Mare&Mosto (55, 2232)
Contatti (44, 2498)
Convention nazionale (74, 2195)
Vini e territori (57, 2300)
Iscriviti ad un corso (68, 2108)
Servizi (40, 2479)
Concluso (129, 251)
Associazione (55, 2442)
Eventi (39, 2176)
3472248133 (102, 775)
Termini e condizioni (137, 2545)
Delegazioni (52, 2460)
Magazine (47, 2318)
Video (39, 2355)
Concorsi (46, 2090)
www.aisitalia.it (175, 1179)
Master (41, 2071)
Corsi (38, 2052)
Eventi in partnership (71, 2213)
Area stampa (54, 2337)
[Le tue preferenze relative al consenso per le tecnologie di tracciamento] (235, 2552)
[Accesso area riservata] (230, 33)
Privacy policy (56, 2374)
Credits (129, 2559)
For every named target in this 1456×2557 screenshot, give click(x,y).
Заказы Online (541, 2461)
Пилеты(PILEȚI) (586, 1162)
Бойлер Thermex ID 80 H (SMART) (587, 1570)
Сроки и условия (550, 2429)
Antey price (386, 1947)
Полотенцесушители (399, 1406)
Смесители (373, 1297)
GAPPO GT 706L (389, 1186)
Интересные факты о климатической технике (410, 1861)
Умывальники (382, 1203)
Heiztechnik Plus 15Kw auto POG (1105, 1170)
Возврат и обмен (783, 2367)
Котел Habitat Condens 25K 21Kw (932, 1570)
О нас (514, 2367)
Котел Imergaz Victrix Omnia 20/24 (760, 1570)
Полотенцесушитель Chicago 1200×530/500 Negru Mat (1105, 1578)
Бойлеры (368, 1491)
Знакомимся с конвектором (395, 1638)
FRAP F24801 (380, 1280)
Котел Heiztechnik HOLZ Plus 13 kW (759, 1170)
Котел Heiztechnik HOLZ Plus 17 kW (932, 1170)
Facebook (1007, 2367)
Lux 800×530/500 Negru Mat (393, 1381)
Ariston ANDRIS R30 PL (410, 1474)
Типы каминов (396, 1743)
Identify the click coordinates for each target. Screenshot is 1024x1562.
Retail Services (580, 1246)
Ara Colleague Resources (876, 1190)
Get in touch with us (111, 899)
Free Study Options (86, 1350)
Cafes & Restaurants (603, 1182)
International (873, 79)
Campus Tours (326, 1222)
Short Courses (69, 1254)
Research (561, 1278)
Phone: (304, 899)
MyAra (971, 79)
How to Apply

TASK OBJECTIVE :: Using the material above, write out each entry again with nothing changed.

OUTPUT BELOW ::
Mare&Mosto (55, 2232)
Contatti (44, 2498)
Convention nazionale (74, 2195)
Vini e territori (57, 2300)
Iscriviti ad un corso (68, 2108)
Servizi (40, 2479)
Concluso (129, 251)
Associazione (55, 2442)
Eventi (39, 2176)
3472248133 (102, 775)
Termini e condizioni (137, 2545)
Delegazioni (52, 2460)
Magazine (47, 2318)
Video (39, 2355)
Concorsi (46, 2090)
www.aisitalia.it (175, 1179)
Master (41, 2071)
Corsi (38, 2052)
Eventi in partnership (71, 2213)
Area stampa (54, 2337)
[Le tue preferenze relative al consenso per le tecnologie di tracciamento] (235, 2552)
[Accesso area riservata] (230, 33)
Privacy policy (56, 2374)
Credits (129, 2559)
For every named target in this 1456×2557 screenshot, give click(x,y).
Заказы Online (541, 2461)
Пилеты(PILEȚI) (586, 1162)
Бойлер Thermex ID 80 H (SMART) (587, 1570)
Сроки и условия (550, 2429)
Antey price (386, 1947)
Полотенцесушители (399, 1406)
Смесители (373, 1297)
GAPPO GT 706L (389, 1186)
Интересные факты о климатической технике (410, 1861)
Умывальники (382, 1203)
Heiztechnik Plus 15Kw auto POG (1105, 1170)
Возврат и обмен (783, 2367)
Котел Habitat Condens 25K 21Kw (932, 1570)
О нас (514, 2367)
Котел Imergaz Victrix Omnia 20/24 (760, 1570)
Полотенцесушитель Chicago 1200×530/500 Negru Mat (1105, 1578)
Бойлеры (368, 1491)
Знакомимся с конвектором (395, 1638)
FRAP F24801 (380, 1280)
Котел Heiztechnik HOLZ Plus 13 kW (759, 1170)
Котел Heiztechnik HOLZ Plus 17 kW (932, 1170)
Facebook (1007, 2367)
Lux 800×530/500 Negru Mat (393, 1381)
Ariston ANDRIS R30 PL (410, 1474)
Типы каминов (396, 1743)
Identify the click coordinates for each target. Screenshot is 1024x1562.
Retail Services (580, 1246)
Ara Colleague Resources (876, 1190)
Get in touch with us (111, 899)
Free Study Options (86, 1350)
Cafes & Restaurants (603, 1182)
International (873, 79)
Campus Tours (326, 1222)
Short Courses (69, 1254)
Research (561, 1278)
Phone: (304, 899)
MyAra (971, 79)
How to Apply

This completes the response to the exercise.